### Work request:
What lines of the data below hold "computer"? Show them.

### Records for the task:
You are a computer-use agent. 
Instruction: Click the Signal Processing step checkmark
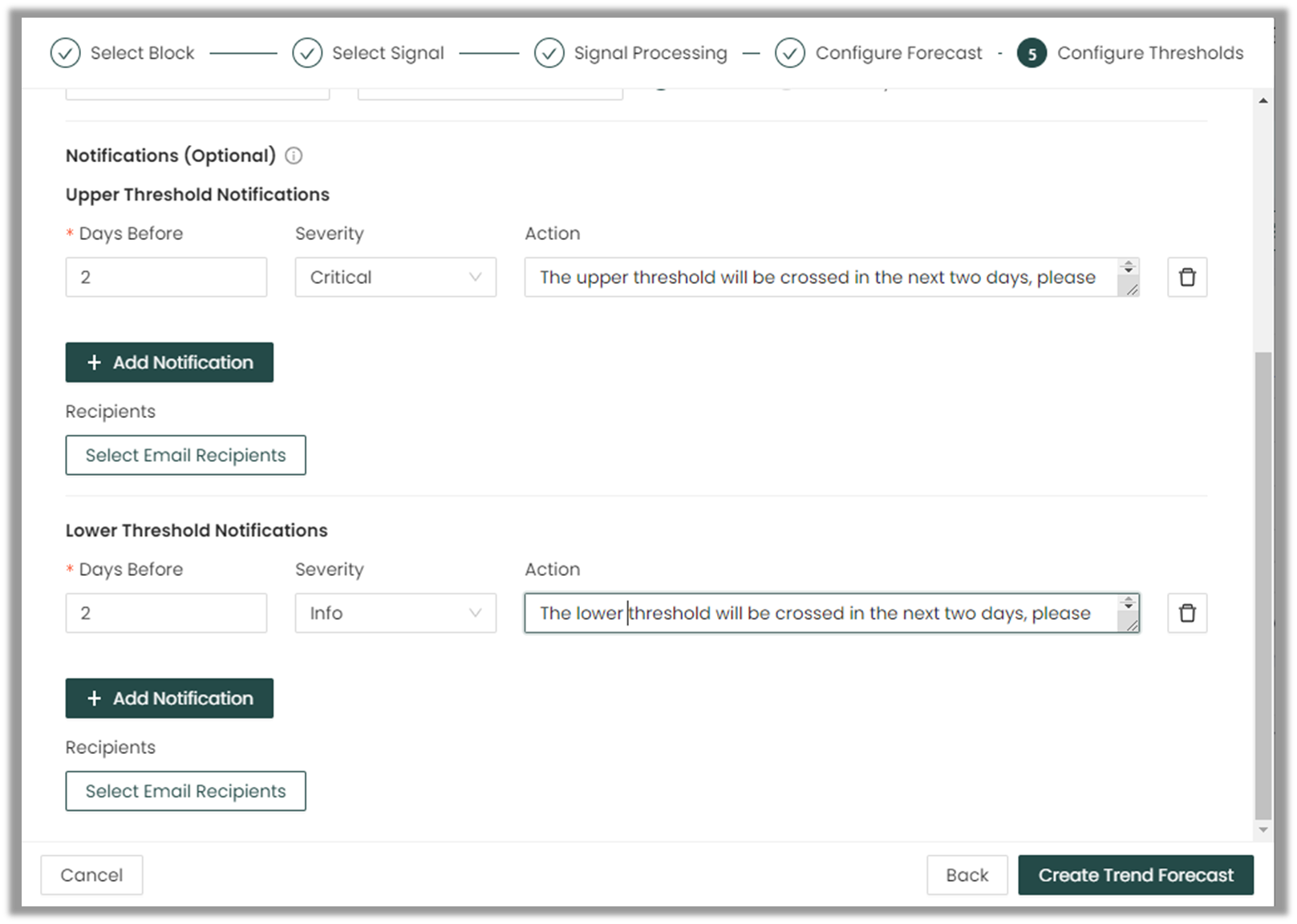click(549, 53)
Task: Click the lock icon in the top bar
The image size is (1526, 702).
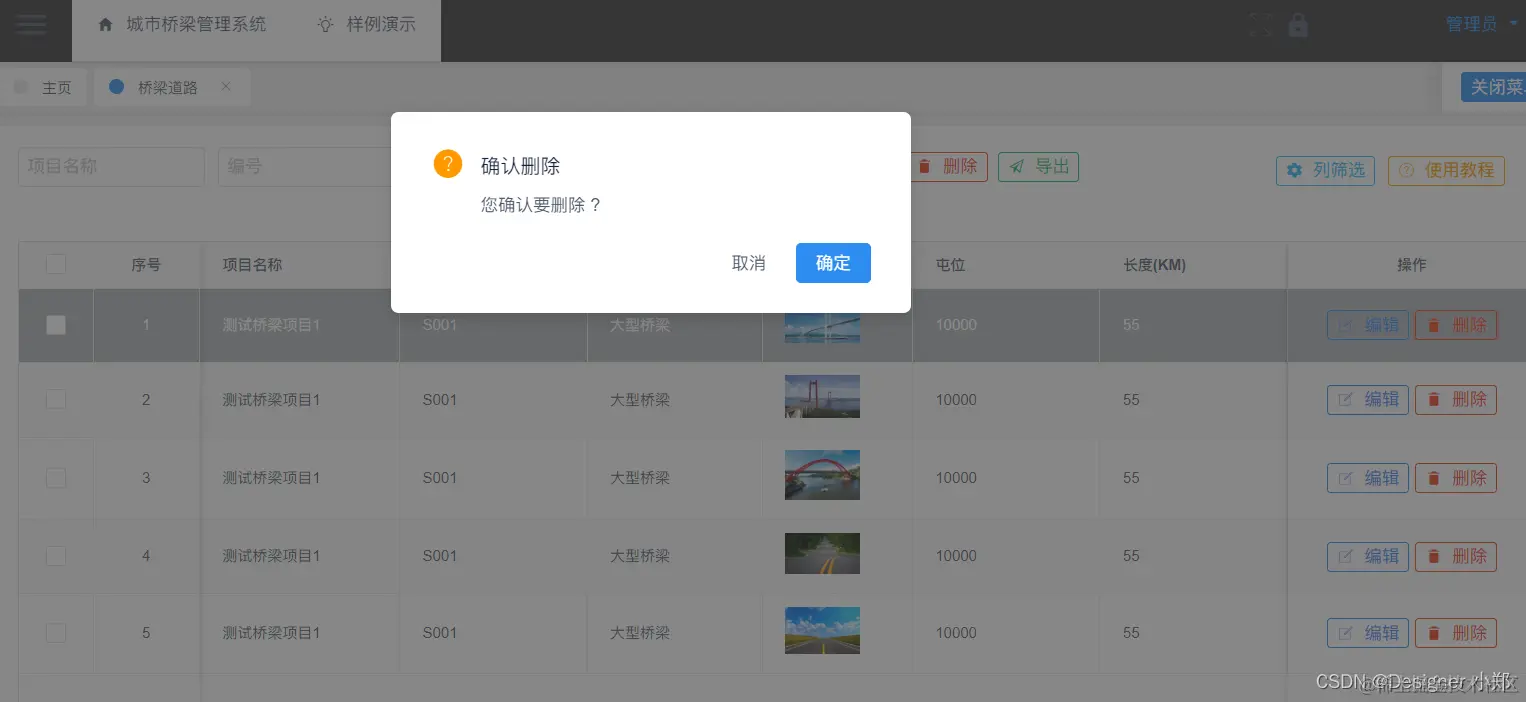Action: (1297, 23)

* * *

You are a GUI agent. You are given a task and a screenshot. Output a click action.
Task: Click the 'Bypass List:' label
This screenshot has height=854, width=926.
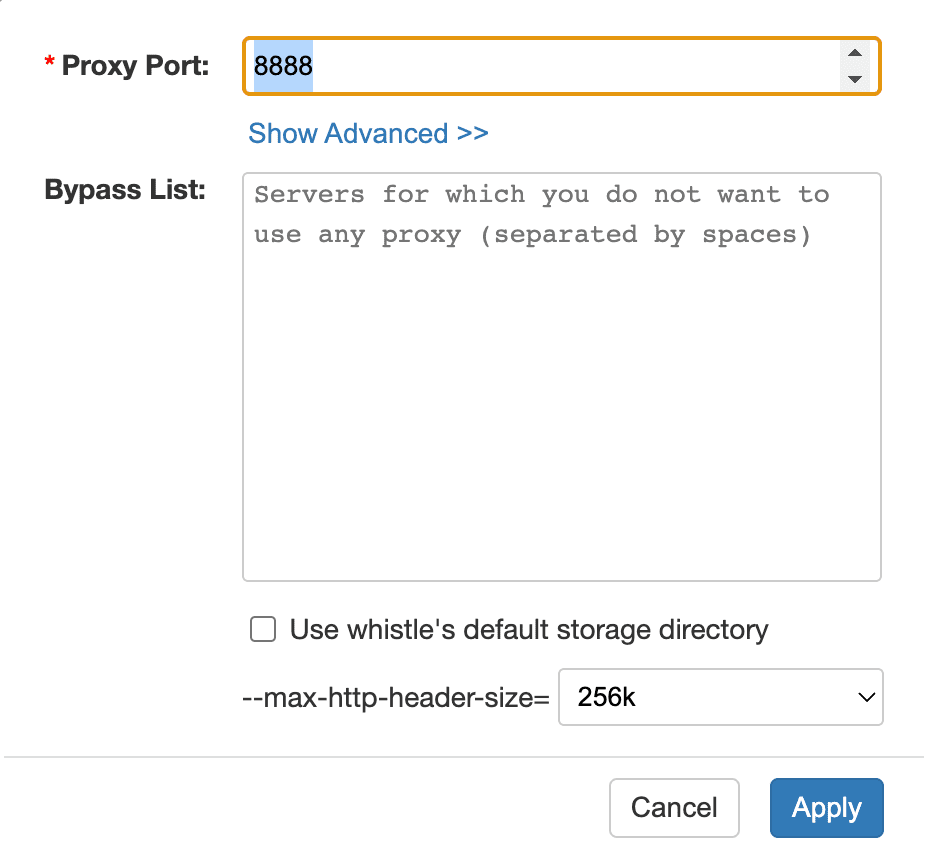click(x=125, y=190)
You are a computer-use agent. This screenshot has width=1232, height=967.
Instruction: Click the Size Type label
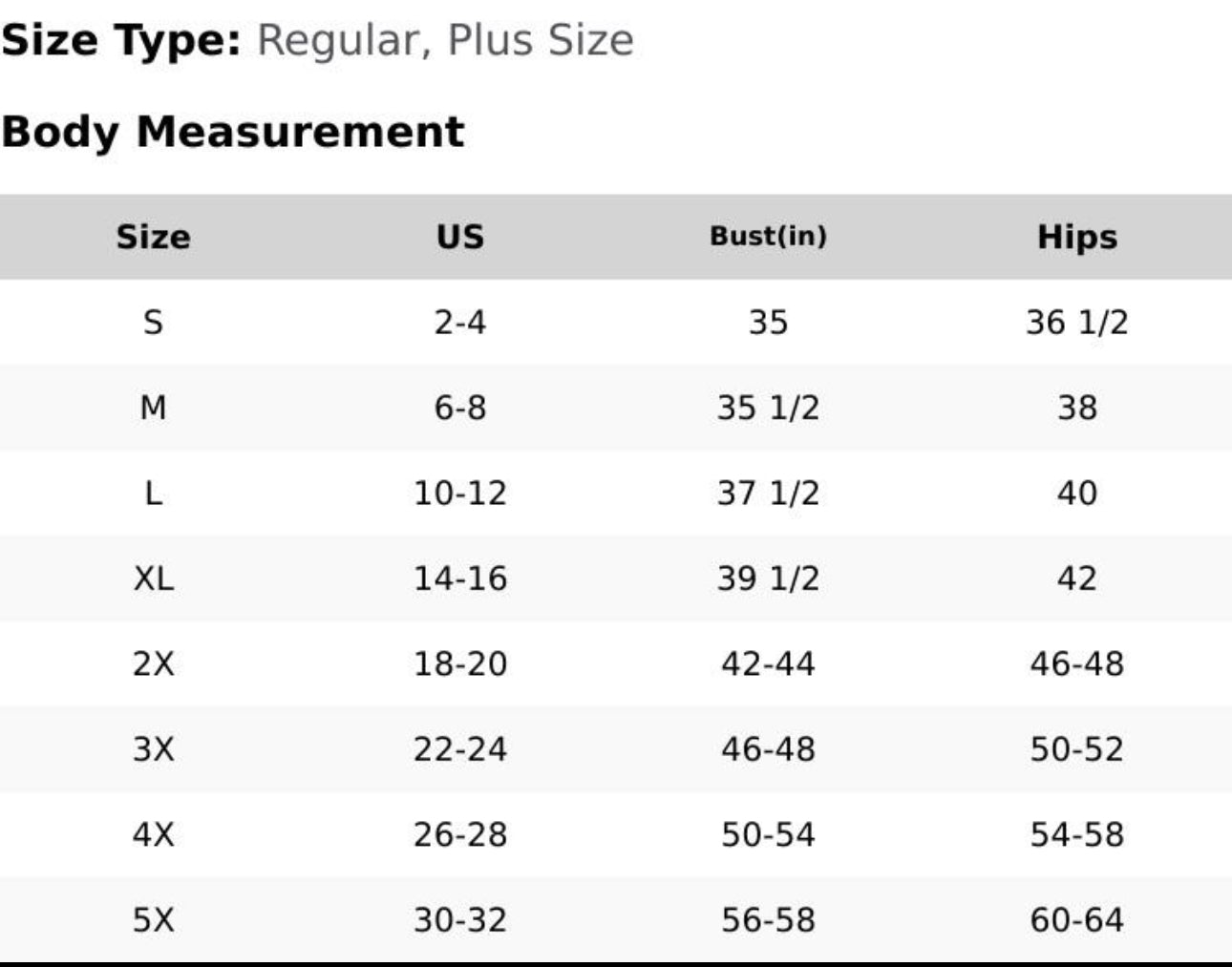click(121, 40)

==

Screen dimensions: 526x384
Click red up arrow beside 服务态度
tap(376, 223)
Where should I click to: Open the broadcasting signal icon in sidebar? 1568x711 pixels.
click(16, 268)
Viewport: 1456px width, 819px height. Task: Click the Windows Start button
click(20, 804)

### Response:
You are a computer-use agent. 
You are a computer-use agent. This screenshot has width=1232, height=967.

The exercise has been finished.